The recent hurricanes that hit the Gulf Coast are our worst nightmares come to life. And we’re on track for a record hurricane season. For most businesses, any kind of disaster can spell trouble. In the case of hurricanes, even if a business doesn’t take a direct hit, it may face costly downtime and recovery. Earthquakes can do the same. Either may take down regional communications completely for some period of time. Either can destroy a business’s own infrastructure, or damage its facilities to the point where it can be difficult to impossible to get onsite, assess damage, and bring systems back online.
If you’re properly protecting your business data, you likely already back up your data to an offsite location. That backup may be in separate room in your building, another building, or another campus. The main reason you want these backups to be relatively close to your primary data is for fast recovery. With a fast wide area network (WAN) connection, bandwidth bottlenecks are a non-issue. So you can get your data back online without waiting for it to download. That isn’t always the case with cloud solutions, where slow data transfers can lengthen downtime beyond what’s acceptable.
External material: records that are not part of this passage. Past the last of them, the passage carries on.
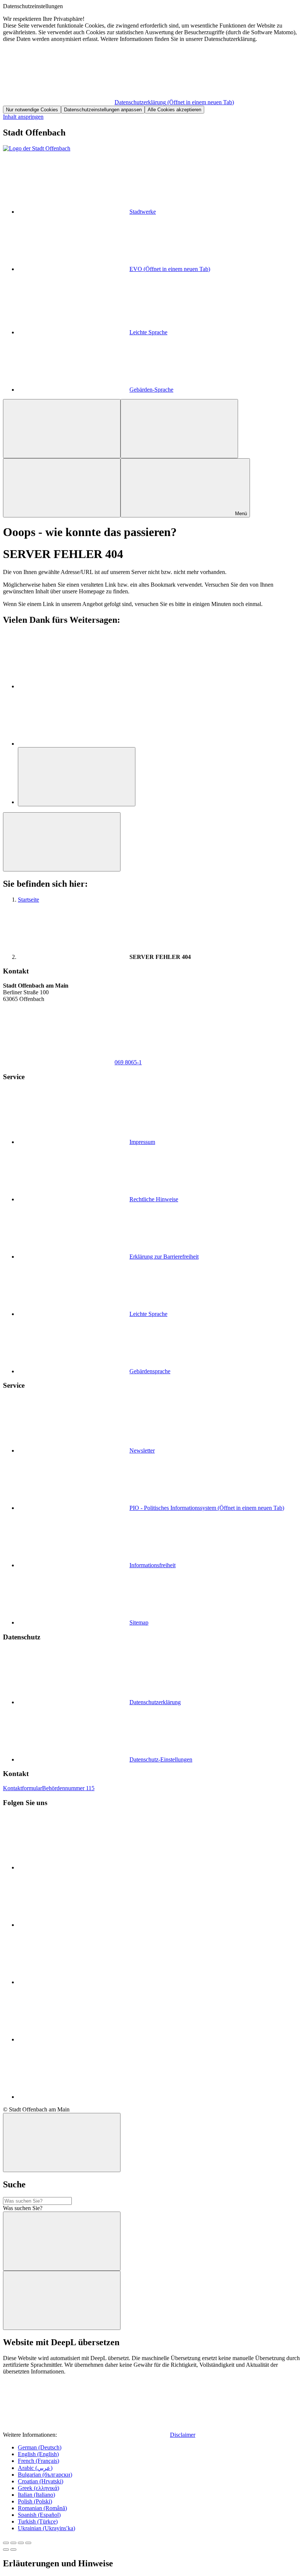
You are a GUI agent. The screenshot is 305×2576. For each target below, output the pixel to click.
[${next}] (13, 2549)
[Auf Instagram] (73, 1982)
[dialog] (152, 58)
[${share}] (13, 2543)
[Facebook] (73, 686)
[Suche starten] (62, 2241)
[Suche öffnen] (62, 487)
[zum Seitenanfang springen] (62, 841)
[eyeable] (62, 428)
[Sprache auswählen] (179, 428)
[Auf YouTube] (73, 1925)
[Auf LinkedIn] (73, 2039)
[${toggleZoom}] (28, 2543)
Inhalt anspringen (23, 117)
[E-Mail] (73, 743)
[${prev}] (6, 2549)
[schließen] (62, 2142)
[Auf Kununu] (73, 2097)
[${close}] (6, 2543)
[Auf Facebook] (73, 1867)
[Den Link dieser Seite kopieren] (76, 776)
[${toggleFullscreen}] (21, 2543)
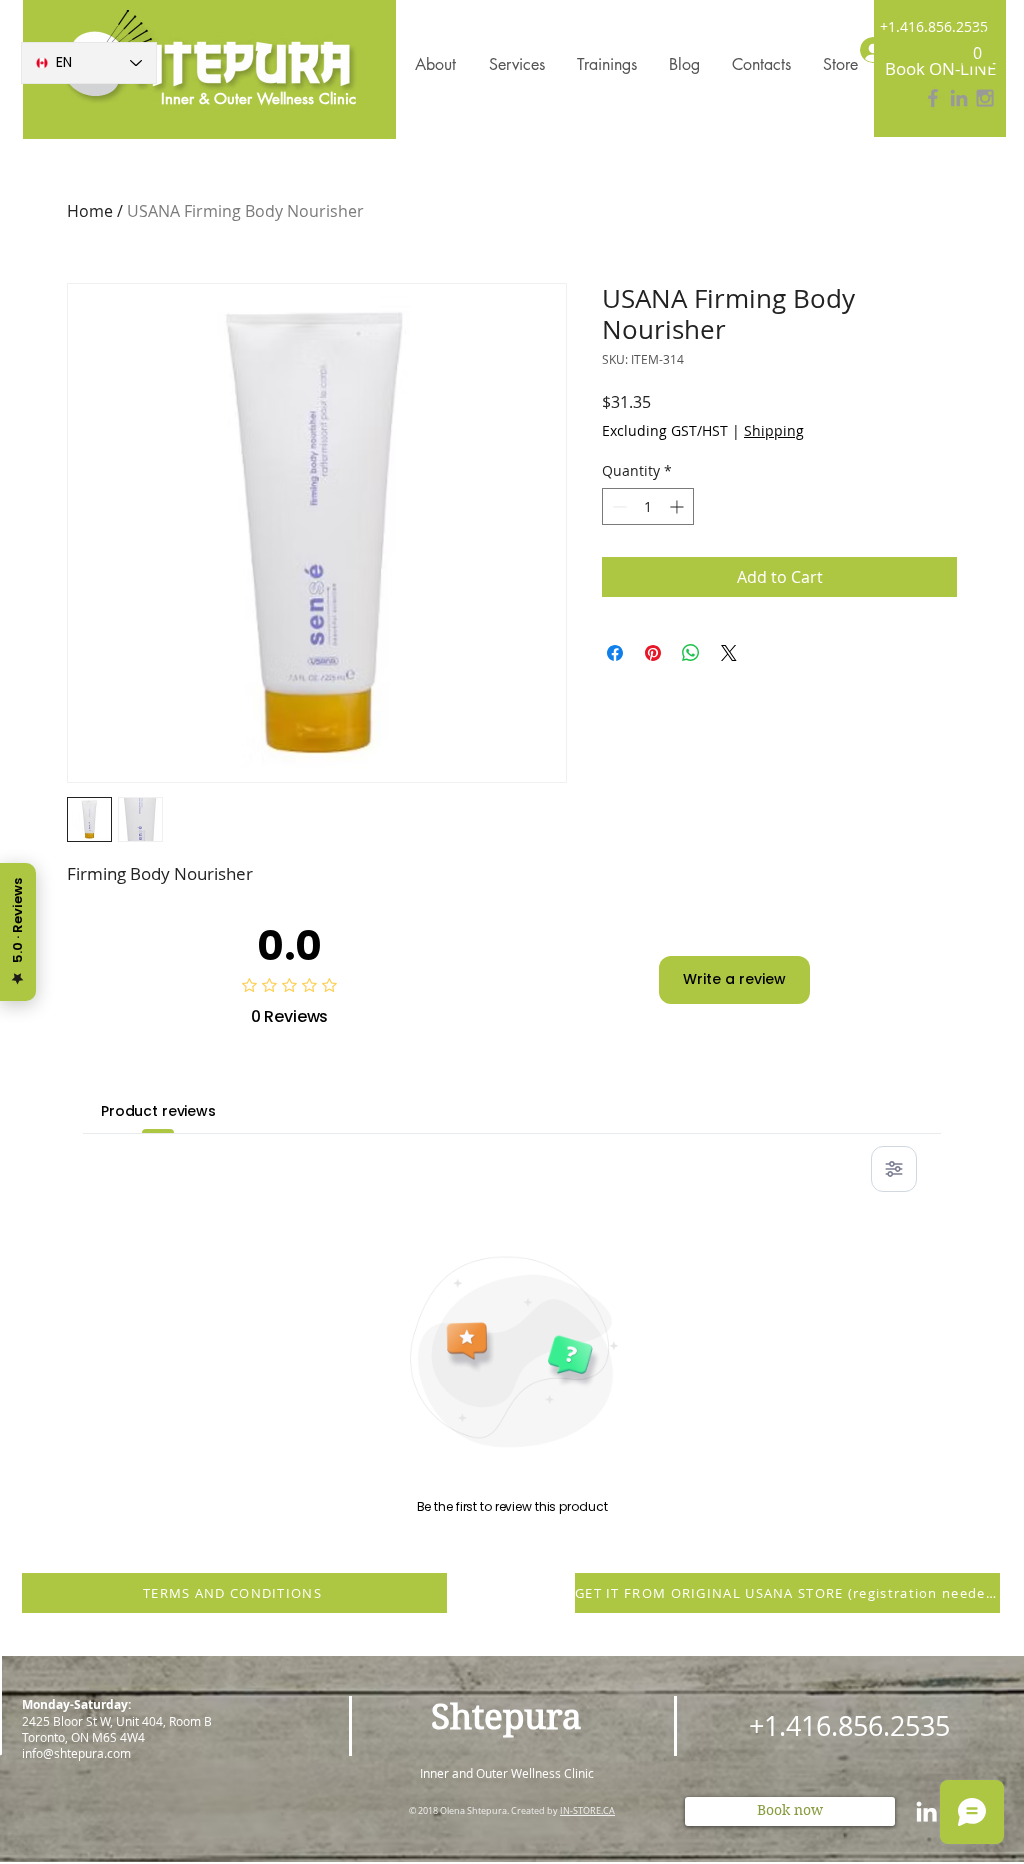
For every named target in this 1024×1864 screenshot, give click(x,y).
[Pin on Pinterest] (653, 653)
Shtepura (506, 1717)
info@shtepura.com (76, 1753)
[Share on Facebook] (615, 653)
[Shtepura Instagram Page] (985, 98)
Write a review (734, 979)
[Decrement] (617, 506)
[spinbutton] (648, 506)
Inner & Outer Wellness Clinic (258, 98)
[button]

That begs the question, just how far apart should backups be kept from your primary storage? And that brings us back to hurricanes, earthquakes, and other large-scale disasters. In any of these cases widespread destruction could mean your offsite data backup isn’t safe if it’s too close. If your company’s entire infrastructure—or worse, the entire regional infrastructure in which you operate—goes down, that offsite backup won’t do you much good.